Your instructions: Look below for the line holding "700x906 pixels." and the line holding "Task: Toggle the". Transcribe exactly those lines and all lines between them, nothing more.

START Exercise data

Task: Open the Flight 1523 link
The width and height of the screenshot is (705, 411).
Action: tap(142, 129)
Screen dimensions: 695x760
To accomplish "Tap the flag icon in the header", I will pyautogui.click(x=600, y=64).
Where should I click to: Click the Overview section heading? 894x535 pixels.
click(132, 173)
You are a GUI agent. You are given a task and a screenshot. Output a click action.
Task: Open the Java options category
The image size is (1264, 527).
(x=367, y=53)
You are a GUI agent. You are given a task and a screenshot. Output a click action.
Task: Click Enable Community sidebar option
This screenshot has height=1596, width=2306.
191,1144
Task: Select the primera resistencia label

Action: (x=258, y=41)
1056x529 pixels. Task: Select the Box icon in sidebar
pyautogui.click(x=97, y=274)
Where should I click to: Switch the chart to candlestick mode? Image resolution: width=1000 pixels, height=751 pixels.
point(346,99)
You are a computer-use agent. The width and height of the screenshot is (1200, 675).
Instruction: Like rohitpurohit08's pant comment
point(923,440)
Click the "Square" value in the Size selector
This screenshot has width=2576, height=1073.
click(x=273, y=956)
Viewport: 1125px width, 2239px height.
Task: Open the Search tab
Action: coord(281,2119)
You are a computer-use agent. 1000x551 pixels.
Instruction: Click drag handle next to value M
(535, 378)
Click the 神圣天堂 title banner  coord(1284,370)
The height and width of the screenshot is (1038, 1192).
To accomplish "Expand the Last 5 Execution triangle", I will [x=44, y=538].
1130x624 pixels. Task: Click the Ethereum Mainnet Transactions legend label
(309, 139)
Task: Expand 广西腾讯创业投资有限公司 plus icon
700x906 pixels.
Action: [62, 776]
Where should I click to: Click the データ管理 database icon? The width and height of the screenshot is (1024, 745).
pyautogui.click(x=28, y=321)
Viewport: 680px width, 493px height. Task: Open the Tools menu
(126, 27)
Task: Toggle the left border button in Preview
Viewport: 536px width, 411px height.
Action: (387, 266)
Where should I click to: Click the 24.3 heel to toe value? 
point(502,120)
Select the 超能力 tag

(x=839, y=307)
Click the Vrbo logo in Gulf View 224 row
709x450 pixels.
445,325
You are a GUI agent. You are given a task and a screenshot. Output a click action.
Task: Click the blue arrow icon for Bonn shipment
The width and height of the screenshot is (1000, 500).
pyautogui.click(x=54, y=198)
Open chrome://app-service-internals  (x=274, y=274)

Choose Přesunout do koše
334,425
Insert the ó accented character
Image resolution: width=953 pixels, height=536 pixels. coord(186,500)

END Exercise data

Your response:
700x906 pixels.
Action: [62, 776]
Where should I click to: Click the データ管理 database icon? The width and height of the screenshot is (1024, 745).
pyautogui.click(x=28, y=321)
Viewport: 680px width, 493px height. Task: Open the Tools menu
(126, 27)
Task: Toggle the left border button in Preview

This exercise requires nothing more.